1891 wurde das Grab ausgegraben, 1894 wurde zur Erhaltung des Ortes die „Gartengrabvereinigung“ gegründet, die mit Spendengeldern das Gelände um die Grabstätte kaufte.
Authentizität
Unter Archäologen geht man allgemein davon aus, dass es sich beim Gartengrab nicht um das Grab Jesu handelt. So urteilte etwa Bargil Pixner:
- „Das sogenannte Gartengrab an der Nablus Road nördlich des Damaskustores ist zwar ein attraktiver Platz für Meditation und Gebet, aber aus archäologischen und historischen Gründen als Stätte der Kreuzigung und des Begräbnisses Jesu indiskutabel.“ [1]
Heutige Archäologen halten die Grabeskirche als Ort des Begräbnisses Jesu für plausibel.[2] Bereits Pixner (1991) hielt dies für „wissenschaftlich gut fundiert“.[3] Für die Lokalisierung sprechen die frühen Zeugnisse von Pilgern, der Bau der Basilika durch Konstantin den Großen und archäologische Hinweise.

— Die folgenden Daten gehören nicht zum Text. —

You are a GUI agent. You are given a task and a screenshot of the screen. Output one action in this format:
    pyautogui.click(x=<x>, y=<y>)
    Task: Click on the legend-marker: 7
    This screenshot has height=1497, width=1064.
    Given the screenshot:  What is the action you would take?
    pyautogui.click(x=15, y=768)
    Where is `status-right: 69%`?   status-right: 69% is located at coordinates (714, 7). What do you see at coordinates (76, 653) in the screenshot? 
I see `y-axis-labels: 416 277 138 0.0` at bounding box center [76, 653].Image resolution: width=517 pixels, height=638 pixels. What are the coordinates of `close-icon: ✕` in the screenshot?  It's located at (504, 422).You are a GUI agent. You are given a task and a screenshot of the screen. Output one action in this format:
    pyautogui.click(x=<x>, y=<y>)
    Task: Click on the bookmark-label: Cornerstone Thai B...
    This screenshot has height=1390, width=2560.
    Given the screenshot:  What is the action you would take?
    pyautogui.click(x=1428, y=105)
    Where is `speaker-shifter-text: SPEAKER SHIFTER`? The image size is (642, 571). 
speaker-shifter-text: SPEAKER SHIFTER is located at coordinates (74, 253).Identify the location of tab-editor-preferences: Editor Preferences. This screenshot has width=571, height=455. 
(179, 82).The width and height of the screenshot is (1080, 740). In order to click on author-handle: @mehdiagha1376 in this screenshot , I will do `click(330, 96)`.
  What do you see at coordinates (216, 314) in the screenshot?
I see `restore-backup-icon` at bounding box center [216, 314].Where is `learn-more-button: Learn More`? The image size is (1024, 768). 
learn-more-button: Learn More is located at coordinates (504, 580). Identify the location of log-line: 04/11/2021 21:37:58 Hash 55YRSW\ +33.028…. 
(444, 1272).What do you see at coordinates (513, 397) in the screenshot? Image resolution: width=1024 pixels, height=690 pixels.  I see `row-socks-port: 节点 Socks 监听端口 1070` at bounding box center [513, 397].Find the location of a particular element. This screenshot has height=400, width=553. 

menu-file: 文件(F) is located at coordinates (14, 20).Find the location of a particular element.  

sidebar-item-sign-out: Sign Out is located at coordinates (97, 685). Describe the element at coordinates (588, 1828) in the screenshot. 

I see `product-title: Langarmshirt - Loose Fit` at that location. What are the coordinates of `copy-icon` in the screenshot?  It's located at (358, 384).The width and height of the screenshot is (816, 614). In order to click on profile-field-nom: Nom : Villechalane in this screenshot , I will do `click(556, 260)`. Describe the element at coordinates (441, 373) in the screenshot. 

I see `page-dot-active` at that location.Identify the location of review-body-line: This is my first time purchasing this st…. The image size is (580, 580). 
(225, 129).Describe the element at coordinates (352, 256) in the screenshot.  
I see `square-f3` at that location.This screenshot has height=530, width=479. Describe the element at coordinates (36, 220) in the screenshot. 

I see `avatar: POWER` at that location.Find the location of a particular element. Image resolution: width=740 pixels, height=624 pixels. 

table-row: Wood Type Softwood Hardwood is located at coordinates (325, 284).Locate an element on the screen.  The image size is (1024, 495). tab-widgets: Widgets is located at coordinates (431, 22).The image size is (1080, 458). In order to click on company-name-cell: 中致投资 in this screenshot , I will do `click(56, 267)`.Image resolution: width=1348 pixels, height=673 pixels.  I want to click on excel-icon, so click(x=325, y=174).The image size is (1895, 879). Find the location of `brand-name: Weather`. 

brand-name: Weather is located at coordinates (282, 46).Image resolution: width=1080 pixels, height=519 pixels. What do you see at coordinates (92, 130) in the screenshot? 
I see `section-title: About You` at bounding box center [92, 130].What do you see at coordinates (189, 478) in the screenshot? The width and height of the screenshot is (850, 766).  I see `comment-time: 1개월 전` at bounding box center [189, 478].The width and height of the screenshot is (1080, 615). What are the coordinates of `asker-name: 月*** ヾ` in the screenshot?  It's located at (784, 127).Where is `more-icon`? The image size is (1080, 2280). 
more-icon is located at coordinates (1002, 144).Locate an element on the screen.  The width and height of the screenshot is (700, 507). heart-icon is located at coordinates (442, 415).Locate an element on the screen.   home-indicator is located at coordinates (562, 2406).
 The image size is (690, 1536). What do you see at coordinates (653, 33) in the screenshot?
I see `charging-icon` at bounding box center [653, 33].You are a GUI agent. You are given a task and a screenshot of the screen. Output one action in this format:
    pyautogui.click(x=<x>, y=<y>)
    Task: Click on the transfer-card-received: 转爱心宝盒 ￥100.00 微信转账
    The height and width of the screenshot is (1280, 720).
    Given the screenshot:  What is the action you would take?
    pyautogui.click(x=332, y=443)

Manches schien früher für die Echtheit des Gartengrabes zu sprechen: christliche Symbole im Grabinneren und die Tatsache, dass der Ort traditionell als „Steinigungsplatz“ bezeichnet wurde. Das Hauptargument war allerdings, dass Jesus der Passionsgeschichte zufolge zur Kreuzigung „hinaus“ vor die Stadt geführt wurde (Mt 27,32 ), während sich die Grabeskirche innerhalb der (heutigen) Stadtmauern Jerusalems befindet. Dieses Argument gilt als widerlegt, denn mittlerweile ist archäologisch gesichert, dass der Hügel, auf dem die Grabeskirche steht, zur Zeit Jesu außerhalb der damaligen Stadtmauern lag.[4][5] Als unbebauter Steinbruch war er ein „idealer Ort“ für die Anlage eines Felsengrabs.[6]
Literatur
- Max Küchler: Jerusalem: Ein Handbuch und Studienreiseführer zur Heiligen Stadt (Orte und Landschaften der Bibel, Band IV.2). 2., vollständig überarbeitete Auflage, Vandenhoeck & Ruprecht, Göttingen 2014, S. 347–351.
- Shimon Gibson: Die sieben letzten Tage Jesu. Die archäologischen Tatsachen. dtv, München 2012 (engl. Orig.: The Final Days of Jesus. The Archaeological Evidence. 2009). Darin zum Ort der Kreuzigung und des Begräbnisses: S. 136–185, speziell zum Gartengrab: S. 148, S. 170 f.).
- Sarah Kochav: The Search for a Protestant Holy Sepulchre: The Garden Tomb in Nineteenth-Century Jerusalem. In: The Journal of Ecclesiastical History, Band 46, Heft 2 (April 1995), S. 278–301, doi:10.1017/S0022046900011374.
Weblinks
Einzelnachweise
- Bargil Pixner: Wege des Messias und Stätten der Urkirche, Giessen und Basel 1991, S. 275–280. Zitat: S. 275.
- Max Küchler: Jerusalem: Ein Handbuch und Studienreiseführer zur Heiligen Stadt. 2. Aufl., Göttingen 2014, S. 287–300.
- Bargil Pixner: Wege des Messias und Stätten der Urkirche, Giessen und Basel 1991, S. 276.
- Katharina Galor, Hanswulf Bloedhorn: The Archaeology of Jerusalem. From the Origins to the Ottomans. Yale University Press, New Haven/London 2013, S. 71 u. Anm. 27.
- Dieter Vieweger: Ausgrabungen im herodianischen und nach-herodianischen Jerusalem. In: Jürgen K. Zangenberg (Hrsg.): Herodes. König von Judäa. Philipp von Zabern, Darmstadt 2016, ISBN 978-3-8053-4950-5, S. 90–99.
- Shimon Gibson: Die sieben letzten Tage Jesu. München 2012, S. 150; vgl. S. 171.